> [The records]:
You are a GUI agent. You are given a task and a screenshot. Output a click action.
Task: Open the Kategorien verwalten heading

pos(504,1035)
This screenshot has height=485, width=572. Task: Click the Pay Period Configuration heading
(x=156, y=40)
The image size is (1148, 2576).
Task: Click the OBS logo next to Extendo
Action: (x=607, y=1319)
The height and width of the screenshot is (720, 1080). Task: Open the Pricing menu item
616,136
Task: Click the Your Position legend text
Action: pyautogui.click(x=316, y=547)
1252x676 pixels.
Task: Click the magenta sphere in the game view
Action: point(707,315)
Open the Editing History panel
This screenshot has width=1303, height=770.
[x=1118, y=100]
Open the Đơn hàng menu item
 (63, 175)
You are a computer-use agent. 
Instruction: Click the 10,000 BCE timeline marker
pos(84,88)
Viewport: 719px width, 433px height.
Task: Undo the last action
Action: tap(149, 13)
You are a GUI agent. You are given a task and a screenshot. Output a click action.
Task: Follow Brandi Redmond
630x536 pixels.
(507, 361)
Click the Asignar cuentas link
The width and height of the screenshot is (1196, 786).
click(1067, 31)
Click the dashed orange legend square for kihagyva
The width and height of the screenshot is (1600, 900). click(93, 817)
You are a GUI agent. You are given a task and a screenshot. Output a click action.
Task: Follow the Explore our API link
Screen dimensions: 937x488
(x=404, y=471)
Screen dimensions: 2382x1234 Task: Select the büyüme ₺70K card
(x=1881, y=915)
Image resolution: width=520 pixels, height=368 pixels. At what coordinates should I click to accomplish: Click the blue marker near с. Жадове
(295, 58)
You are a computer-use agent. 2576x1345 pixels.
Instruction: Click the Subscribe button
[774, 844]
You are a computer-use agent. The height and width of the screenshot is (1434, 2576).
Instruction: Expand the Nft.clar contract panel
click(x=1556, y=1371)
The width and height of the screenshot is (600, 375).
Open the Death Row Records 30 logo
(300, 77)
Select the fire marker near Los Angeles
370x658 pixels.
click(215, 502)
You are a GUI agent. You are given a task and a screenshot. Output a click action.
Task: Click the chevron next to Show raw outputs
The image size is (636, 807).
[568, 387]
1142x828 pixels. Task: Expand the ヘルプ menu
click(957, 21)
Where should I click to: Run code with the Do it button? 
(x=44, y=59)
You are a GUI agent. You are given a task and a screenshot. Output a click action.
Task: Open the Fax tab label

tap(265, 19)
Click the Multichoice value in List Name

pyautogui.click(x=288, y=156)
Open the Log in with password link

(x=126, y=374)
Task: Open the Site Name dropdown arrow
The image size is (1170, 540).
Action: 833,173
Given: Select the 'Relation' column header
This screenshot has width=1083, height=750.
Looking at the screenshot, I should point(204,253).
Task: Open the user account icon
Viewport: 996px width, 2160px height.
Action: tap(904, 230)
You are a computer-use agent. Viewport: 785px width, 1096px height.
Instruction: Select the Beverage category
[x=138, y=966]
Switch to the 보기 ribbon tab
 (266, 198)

> [What is being asked]: Beginning at the top of the data, please return every line until and including the line containing "Task: Follow Brandi Redmond", copied exactly, and nothing past it.

> [Solution below]:
You are a GUI agent. You are given a task and a screenshot. Output a click action.
Task: Open the Kategorien verwalten heading

pos(504,1035)
This screenshot has height=485, width=572. Task: Click the Pay Period Configuration heading
(x=156, y=40)
The image size is (1148, 2576).
Task: Click the OBS logo next to Extendo
Action: (x=607, y=1319)
The height and width of the screenshot is (720, 1080). Task: Open the Pricing menu item
616,136
Task: Click the Your Position legend text
Action: pyautogui.click(x=316, y=547)
1252x676 pixels.
Task: Click the magenta sphere in the game view
Action: point(707,315)
Open the Editing History panel
This screenshot has width=1303, height=770.
[x=1118, y=100]
Open the Đơn hàng menu item
 (63, 175)
You are a computer-use agent. 
Instruction: Click the 10,000 BCE timeline marker
pos(84,88)
Viewport: 719px width, 433px height.
Task: Undo the last action
Action: tap(149, 13)
You are a GUI agent. You are given a task and a screenshot. Output a click action.
Task: Follow Brandi Redmond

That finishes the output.